China, entering the Spring Festival - the world's largest migration - with an estimated nearly 3 billion trips spanning about 40 days of Lunar New Year holidays, 99.9% of which are expatriates.
Such peak migrations have been a phenomenon since the 1980s, when rural workers headed to cities in search of work amid China’s rapid urbanization. These workers only had the time and savings to return home once a year for the New Year.




Tired people with the baggage of a year of hardships, they together overcome the last journey of the year and then start a new year with a similar journey in reverse.


Tet always brings excitement to children, then over time, excitement turns into anxiety, anxiety for a prosperous Tet. Then from anxiety, there are people who are afraid of Tet, there are people who dread Tet, and there are also people who are indifferent to Tet.


Vietnam, in a large Facebook group, a few days ago there were two photos, one of the whole family including father, mother, older sister and younger brother sitting on the floor eating instant noodles, the other of the same people, also sitting on the floor eating instant noodles, but after more than ten years, the two sisters have grown up and the father's hair has turned gray. In the thousands of comments below, there were hundreds of comments with the content "I wish my family had a photo like that".

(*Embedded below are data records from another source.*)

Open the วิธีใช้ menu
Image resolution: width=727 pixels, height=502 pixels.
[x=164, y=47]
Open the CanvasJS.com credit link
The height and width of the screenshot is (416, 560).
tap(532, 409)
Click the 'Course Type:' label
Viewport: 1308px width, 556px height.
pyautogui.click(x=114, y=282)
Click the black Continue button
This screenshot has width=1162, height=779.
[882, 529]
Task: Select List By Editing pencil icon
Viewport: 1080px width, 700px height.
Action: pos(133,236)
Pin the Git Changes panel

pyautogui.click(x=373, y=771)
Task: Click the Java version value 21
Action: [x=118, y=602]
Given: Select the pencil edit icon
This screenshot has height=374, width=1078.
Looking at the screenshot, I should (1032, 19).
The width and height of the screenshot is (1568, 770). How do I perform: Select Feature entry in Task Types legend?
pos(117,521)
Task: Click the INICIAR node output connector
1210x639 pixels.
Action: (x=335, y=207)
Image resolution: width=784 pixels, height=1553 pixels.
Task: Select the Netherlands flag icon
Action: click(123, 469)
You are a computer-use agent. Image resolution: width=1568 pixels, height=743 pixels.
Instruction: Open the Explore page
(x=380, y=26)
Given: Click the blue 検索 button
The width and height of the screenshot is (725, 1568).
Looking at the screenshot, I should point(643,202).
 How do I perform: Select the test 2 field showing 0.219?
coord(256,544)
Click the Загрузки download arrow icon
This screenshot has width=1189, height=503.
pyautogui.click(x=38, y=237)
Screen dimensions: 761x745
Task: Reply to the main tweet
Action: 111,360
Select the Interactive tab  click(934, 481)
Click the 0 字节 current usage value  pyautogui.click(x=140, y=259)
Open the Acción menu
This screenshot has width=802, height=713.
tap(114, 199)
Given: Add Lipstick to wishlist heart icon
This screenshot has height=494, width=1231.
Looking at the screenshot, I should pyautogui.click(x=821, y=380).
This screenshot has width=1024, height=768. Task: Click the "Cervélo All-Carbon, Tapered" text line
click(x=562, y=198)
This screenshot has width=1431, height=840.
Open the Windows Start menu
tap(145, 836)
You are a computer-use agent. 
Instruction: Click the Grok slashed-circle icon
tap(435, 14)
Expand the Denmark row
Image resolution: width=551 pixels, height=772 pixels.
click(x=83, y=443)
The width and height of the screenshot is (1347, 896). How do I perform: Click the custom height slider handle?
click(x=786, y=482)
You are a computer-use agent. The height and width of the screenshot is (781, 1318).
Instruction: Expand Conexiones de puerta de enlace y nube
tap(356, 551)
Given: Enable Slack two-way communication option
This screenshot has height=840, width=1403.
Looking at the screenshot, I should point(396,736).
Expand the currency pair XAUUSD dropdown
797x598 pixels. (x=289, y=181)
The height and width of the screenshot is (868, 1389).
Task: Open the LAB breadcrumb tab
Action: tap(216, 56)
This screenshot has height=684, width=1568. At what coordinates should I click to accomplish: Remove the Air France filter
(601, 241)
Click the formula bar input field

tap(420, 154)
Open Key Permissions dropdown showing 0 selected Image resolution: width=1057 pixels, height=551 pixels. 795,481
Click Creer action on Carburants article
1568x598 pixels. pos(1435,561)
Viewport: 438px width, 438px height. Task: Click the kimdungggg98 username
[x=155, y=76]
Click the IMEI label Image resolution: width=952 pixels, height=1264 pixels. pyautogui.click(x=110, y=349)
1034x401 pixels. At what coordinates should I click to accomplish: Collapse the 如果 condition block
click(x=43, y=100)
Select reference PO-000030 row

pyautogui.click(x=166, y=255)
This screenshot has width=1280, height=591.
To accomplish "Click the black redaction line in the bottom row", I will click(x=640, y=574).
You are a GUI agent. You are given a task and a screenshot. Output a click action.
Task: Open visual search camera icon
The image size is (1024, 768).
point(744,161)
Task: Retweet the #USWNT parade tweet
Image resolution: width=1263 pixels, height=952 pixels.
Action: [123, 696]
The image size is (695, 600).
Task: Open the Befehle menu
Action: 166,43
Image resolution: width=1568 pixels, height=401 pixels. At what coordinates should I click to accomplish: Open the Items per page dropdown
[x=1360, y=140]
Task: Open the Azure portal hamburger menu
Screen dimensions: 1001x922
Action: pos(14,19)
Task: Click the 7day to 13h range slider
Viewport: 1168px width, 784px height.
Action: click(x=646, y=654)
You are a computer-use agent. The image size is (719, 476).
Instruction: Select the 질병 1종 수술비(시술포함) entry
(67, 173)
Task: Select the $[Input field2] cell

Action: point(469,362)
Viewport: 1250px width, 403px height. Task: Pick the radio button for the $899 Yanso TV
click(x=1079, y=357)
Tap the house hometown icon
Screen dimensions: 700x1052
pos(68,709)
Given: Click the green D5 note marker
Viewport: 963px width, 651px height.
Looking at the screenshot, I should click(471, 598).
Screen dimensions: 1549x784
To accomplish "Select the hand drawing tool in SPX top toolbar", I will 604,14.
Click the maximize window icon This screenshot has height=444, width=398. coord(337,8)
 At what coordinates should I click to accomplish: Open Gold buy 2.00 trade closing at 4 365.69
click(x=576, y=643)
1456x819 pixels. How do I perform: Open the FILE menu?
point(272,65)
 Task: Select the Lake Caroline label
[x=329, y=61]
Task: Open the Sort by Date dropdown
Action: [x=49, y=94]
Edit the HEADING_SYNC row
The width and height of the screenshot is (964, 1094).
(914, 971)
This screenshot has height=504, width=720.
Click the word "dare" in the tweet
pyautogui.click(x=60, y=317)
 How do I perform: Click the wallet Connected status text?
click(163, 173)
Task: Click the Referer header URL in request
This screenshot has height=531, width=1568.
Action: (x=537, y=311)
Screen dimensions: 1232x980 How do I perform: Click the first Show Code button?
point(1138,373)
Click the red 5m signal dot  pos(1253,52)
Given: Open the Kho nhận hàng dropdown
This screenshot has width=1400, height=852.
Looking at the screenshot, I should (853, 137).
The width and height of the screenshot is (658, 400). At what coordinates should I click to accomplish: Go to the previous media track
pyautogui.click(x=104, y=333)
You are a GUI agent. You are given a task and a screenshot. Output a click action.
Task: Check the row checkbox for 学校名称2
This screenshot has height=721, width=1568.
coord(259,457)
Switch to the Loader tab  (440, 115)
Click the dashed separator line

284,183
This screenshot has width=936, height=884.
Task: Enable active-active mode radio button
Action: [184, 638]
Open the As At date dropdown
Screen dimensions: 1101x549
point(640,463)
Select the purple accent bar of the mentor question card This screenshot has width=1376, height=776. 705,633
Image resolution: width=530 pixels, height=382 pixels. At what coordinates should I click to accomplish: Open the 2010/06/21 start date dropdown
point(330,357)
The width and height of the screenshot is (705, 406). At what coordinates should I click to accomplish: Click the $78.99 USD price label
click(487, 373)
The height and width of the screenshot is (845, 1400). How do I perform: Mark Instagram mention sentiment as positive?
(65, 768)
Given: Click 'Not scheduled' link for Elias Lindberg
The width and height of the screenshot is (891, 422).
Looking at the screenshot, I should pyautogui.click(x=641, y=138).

My memories of Tet are the days when my parents went to the market at four in the morning, returned home at eleven at night, and had bowls of duck vermicelli soup with lots of broth and noodles bought at the alley entrance, to warm up the cold dinner tray from the afternoon.
My memory of Tet is that on the morning of the first day, my parents dressed my siblings and I in the best clothes and then the whole family went to my grandmother's house, where there was a large brick yard in front of the five-room house, where my grandmother sat on a wooden table and chairs in the middle room, in front of the altar filled with incense smoke, where my uncles, brothers and sisters gathered to have a meal together at the beginning of the year.

My memory of Tet is of an older brother who always came to wish me a happy new year at the first meal of the year with the extended family, not at the beginning, nor at the end, always in the middle of the meal, every year the same.
My memory of Tet is a family photo - one of two that I still have with my father, the other was taken when I was one year old. My father's smiling face in the photo has been enlarged, framed in glass and placed respectfully on the altar for seventeen years now.
Reunion, for many, is just a journey, but for some, it is just a memory.